Local 'progressives' plan to protest Trump commencement at LU
- A "progressive" group in Lynchburg, Virginia is planning a demonstration to protest President Trump's commencement speech at Liberty University on Saturday.
- Students are generally excited about the speech, and even the local Democratic Committee is refusing to mar the proceedings for them, instead organizing a community service day elsewhere in the area.
Students are eagerly anticipating President Trump’s upcoming commencement speech at Liberty University, so local residents are stepping in to supply the vitriol.
According to the The News & Advance, members of the Seven Hills Progressive Society are planning to hold a “Trump’s Non-Welcoming Committee” demonstration just outside one of the main entrances to the university Saturday morning for four hours leading up to the start of the commencement ceremony.
“Honestly, we have deep ideological differences with Donald Trump and with Liberty University to be honest,” said Nick Castanes, the chairman of Seven Hills. “We want to make sure there is a voice of dissent to at least send a message through the media.”
“We stand in opposition to Donald Trump’s oppressive policies and divisive rhetoric,” a flyer advertising the protest proclaims.
“We condemn Liberty University’s support of his administration,” it continues, ending on a note of grandiosity with a call to “Join us in showing President Trump and the rest of the world that not all of Lynchburg stands for hate.”
“This protest is a non-violent act of civil disobedience directed toward the Trump administration, and his presence in Lynchburg, Virginia,” states a Facebook page for the protest. “It is our goal to send the message that even in Lynchburg, Trump is not going to find a space without dissent.”
Liberty University President Jerry Falwell Jr., who endorsed President Trump in the primary, is excited about the address, noting that the event is a significant moment in Liberty’s history.
“It’s something not many schools can boast about,” Falwell told the News & Advance earlier this week, adding that “we just want to make it comfortable and for it to go as smooth as possible.”
Although the protesters say that they will not be “disrupting the graduation in any way, shape, or form,” and are “simply exercising our First Amendment right to free speech,” some students are still worried that their plans will disrupt the ceremony.
“I'm all for people exercising their rights to free speech—in fact I would normally encourage peaceful protests—however, this is a graduation ceremony, a day where students celebrate years of hard work and special accomplishments together, and I think that the protestors should keep that in mind,” graduating senior Amanda Kieffer told Campus Reform. “Adding to the chaos is really more disrespectful to the graduates and their families than it is effective as a protest against Trump.”
LU students have earned praise for their respectful treatment of high-profile liberal speakers in the past, including Democratic Senators Bernie Sanders and Tim Kaine.
The protesters plan on parking at the nearby Central Virginia Community College’s lower parking lot, although CVCC Police Chief Russell Dove notes that they will have to park there as individuals, because the campus will not be offering space for people to protest.

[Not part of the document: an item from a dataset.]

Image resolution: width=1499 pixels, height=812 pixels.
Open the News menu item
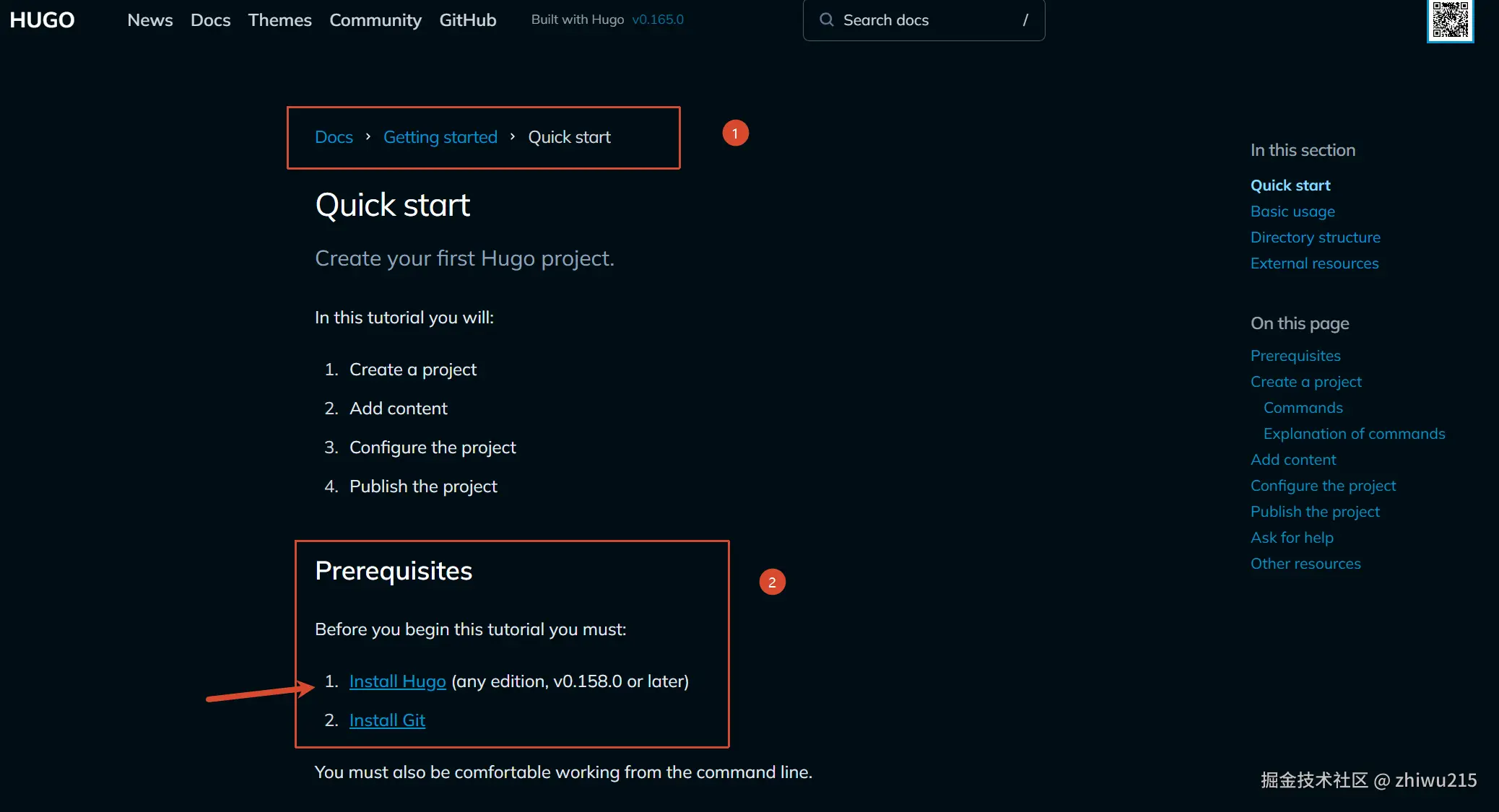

“If they park there as an individual, they’re an individual parking there,” Dove stated matter-of-factly.
Conversely, the Lynchburg Democratic Committee will be conducting a day of community service during the address as a way to register its disapproval without interfering with the commencement proceedings.
"We feel strongly in education and regardless of who the Commencement speaker is, going to protest a graduation simply stands against our values,” explained Lynchburg Democratic Committee Vice Chair Maria Childress, who acknowledged that “this is a big day for the students.”
Liberty University’s commencement regularly draws around 35,000 guests, although this year the number is expected to be much higher.
Associate Registrar for Operations Lori Baker said that she hopes things will go smoothly, but advised attendees to show up as early as 6:00 a.m., rather than waiting until 10:00 a.m. to arrive on campus.
“My goal is to not only make sure that it’s a great program and great event but that our graduates and our guests have a great experience when they come to the stadium as well,” Baker said, noting that there will be food trucks, a bathroom trailer, and even a wireless signal-booster to accommodate early birds during the hours they will spend waiting for the event to commence.